Directions> Skip all pictures; return exactly the lines from the one containing "Task: Select the Lark column header" through the end of the data.

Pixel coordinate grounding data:
- Opening Delimiter -

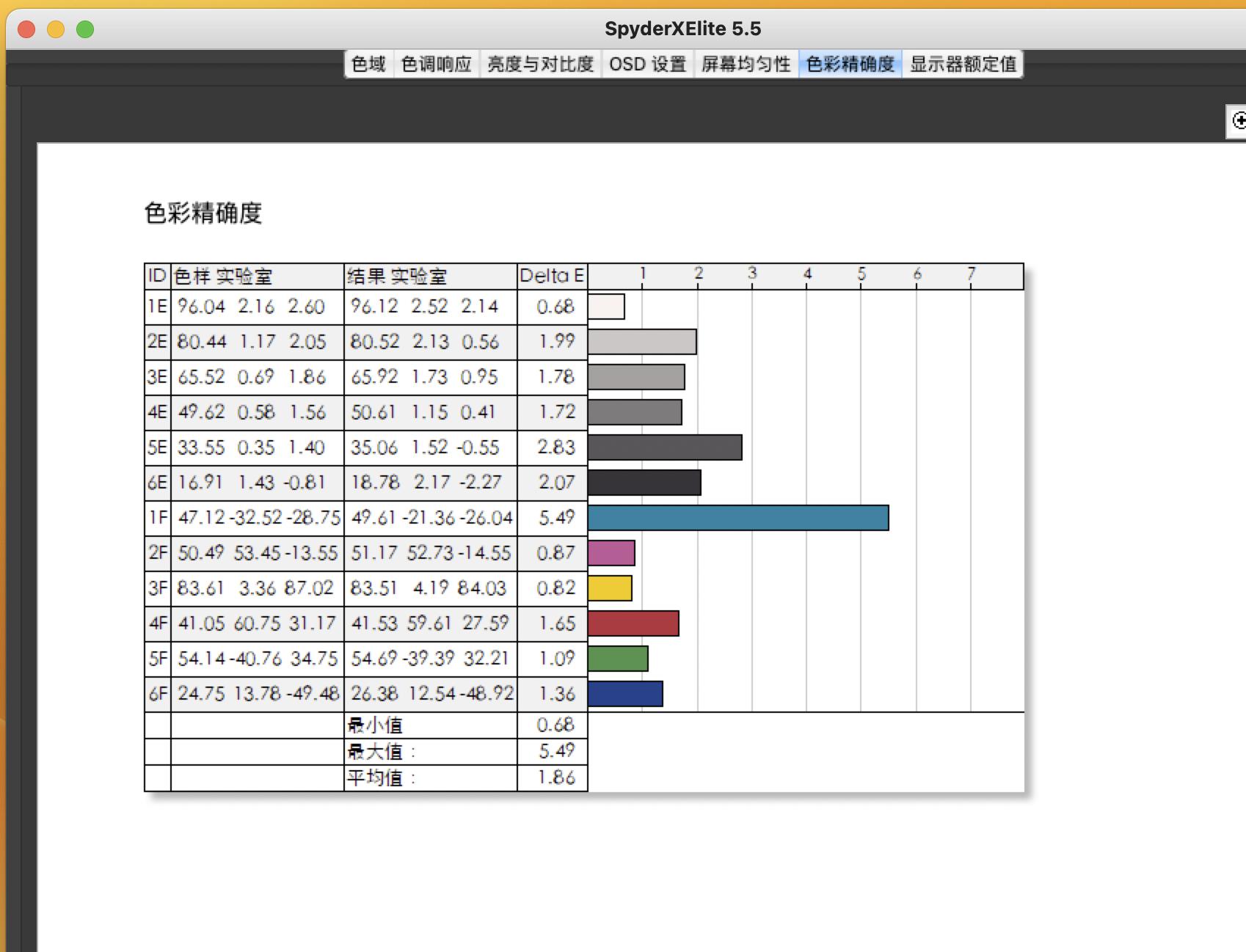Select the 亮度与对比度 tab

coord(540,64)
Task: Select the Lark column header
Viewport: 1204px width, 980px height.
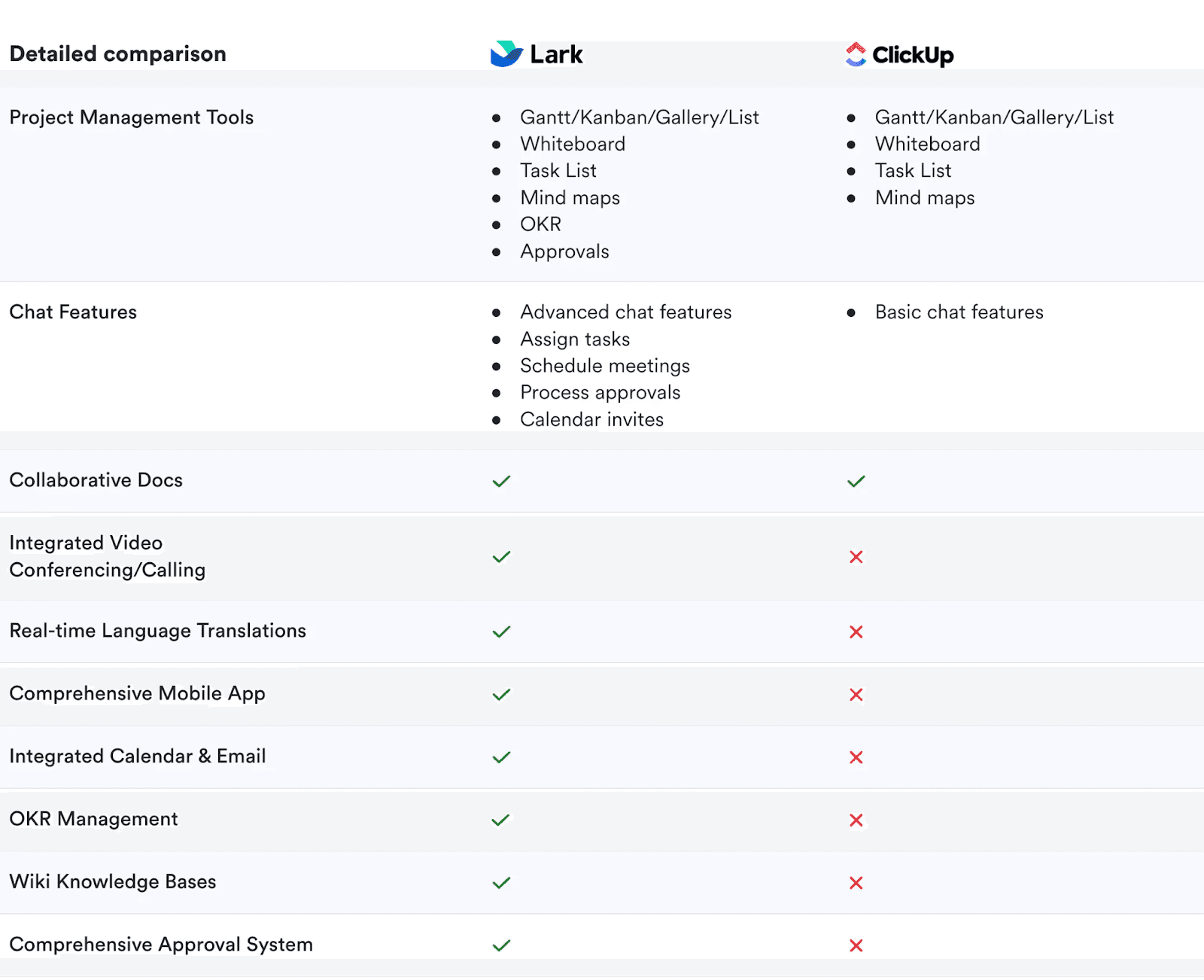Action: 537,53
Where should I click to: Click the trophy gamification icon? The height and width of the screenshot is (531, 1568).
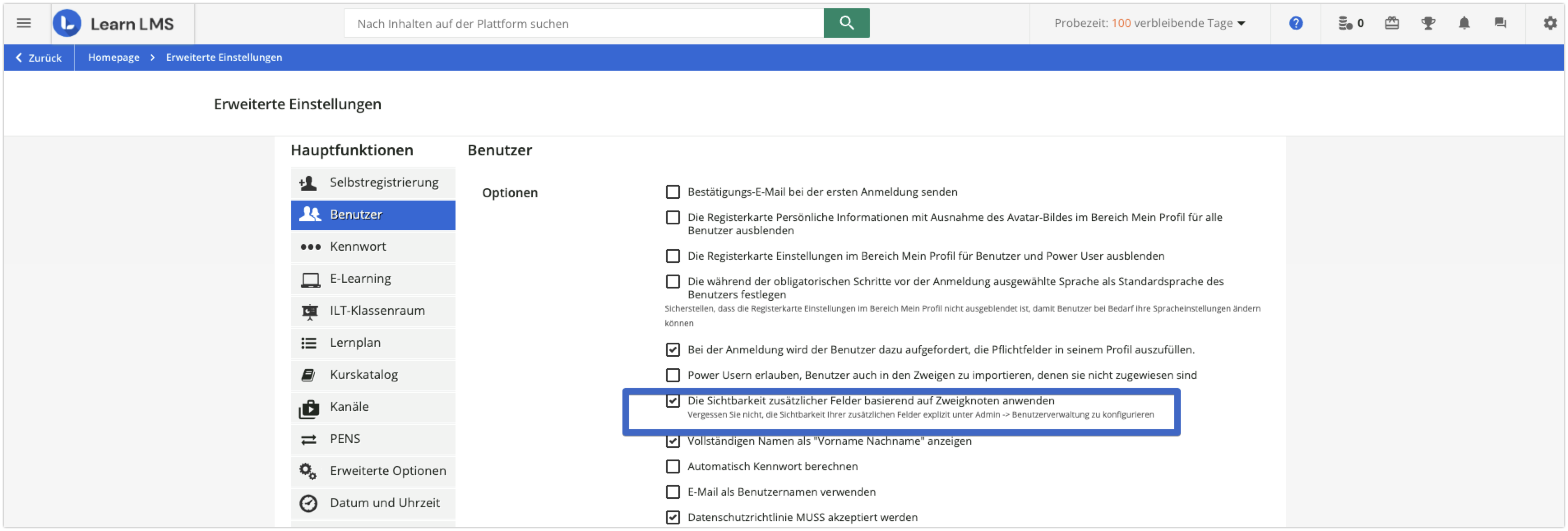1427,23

- Closing Delimiter -

Result of the task>
Task: Select the Lark column header
Viewport: 1204px width, 980px height.
Action: 537,53
Where should I click to: Click the trophy gamification icon? The height and width of the screenshot is (531, 1568).
1427,23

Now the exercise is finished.